Information on DOE's Laboratory-Directed Research and Development Program
GAO-16-486R: Published: Apr 8, 2016. Publicly Released: Apr 8, 2016.
What GAO Found
For fiscal year 2015, the National Nuclear Security Administration’s (NNSA) authorized Laboratory-Directed Research and Development (LDRD) funding limit, expressed as a percentage, was the same as the LDRD funding limit for other Department of Energy (DOE) laboratories. Specifically, DOE’s LDRD policy directs NNSA and other DOE laboratories to comply with statutory limits—for fiscal year 2015, generally 6 percent funds provided by DOE to the laboratory. In contrast, the funding limit was higher than the funding limits for the two comparable Department of Defense (DOD) research programs GAO reviewed—the funding for research and development (R&D) programs authorized under Section 219 of the Duncan Hunter National Defense Authorization Act for Fiscal Year 2009, as amended (Section 219), and the In-House Laboratory Independent Research (ILIR) programs. These two comparable DOD research programs had funding limits of 3 percent of laboratory funding, for the Section 219 program, and 2.5 percent of the total basic research budgets for DOD’s services, for the ILIR program.

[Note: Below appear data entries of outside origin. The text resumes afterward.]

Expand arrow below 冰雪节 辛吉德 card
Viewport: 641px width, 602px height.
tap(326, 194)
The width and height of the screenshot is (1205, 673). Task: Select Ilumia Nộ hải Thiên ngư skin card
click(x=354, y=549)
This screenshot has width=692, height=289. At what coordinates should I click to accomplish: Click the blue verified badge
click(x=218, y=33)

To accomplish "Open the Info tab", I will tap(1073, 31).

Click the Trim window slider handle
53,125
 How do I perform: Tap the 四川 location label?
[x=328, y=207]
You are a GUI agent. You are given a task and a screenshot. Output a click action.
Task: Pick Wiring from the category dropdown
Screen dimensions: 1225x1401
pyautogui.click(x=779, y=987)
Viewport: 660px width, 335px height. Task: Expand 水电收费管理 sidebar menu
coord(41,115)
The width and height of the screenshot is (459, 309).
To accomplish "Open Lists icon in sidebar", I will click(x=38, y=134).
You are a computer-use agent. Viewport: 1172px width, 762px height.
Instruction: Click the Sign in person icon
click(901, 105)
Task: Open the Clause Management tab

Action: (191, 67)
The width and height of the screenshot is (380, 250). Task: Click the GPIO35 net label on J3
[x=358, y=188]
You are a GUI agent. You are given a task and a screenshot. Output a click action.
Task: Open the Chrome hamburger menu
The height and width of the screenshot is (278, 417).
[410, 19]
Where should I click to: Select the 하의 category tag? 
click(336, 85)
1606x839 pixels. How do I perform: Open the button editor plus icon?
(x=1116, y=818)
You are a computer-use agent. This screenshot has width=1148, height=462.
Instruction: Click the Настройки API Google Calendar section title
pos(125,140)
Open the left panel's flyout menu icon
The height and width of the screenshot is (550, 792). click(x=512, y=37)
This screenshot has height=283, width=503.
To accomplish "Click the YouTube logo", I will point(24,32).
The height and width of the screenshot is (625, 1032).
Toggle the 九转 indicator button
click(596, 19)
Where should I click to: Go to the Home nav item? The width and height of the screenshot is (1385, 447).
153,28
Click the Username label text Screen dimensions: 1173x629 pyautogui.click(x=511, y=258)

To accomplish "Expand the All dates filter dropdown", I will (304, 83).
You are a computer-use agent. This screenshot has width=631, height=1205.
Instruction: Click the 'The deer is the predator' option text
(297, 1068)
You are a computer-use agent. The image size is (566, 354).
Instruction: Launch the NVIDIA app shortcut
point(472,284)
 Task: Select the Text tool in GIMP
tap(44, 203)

GAO’s analysis shows that NNSA’s three laboratories employed a total of 28,143 personnel during fiscal year 2015. Of these,
- 4,556 (16.2 percent of the total) were supported by funding under the LDRD program for some amount of time—that is, an hour or more;
- 1,015 (3.6 percent of the total) were supported by funding under the LDRD program for a majority of their time—that is, 50 percent or more; and
- 167 (0.6 percent of the total) also were supported by funding under the LDRD for a majority of their time in fiscal years 2012 through 2014.
Why GAO Did This Study
DOE’s contractor-operated laboratories perform mission-related research and development (R&D) for DOE, other federal agencies, and nonfederal organizations. In fiscal year 2015, these laboratories spent more than $13 billion on R&D and related operating expenses that supported DOE’s national nuclear security, energy resources, environmental management, and science programs. In addition to this work, DOE’s laboratories, including its three NNSA laboratories, perform LDRD work, under which directors of contractor-operated laboratories may allocate funding to scientists to conduct worthy independent research. The laboratories fund their LDRD programs by including a charge, up to statutory limits, in their indirect cost of doing R&D work for DOE, other federal agencies, and nonfederal organizations. Total funding for LDRD programs at the DOE laboratories was $542 million in fiscal year 2015—about 4.2 percent of the laboratories’ total operating and capital equipment budgets.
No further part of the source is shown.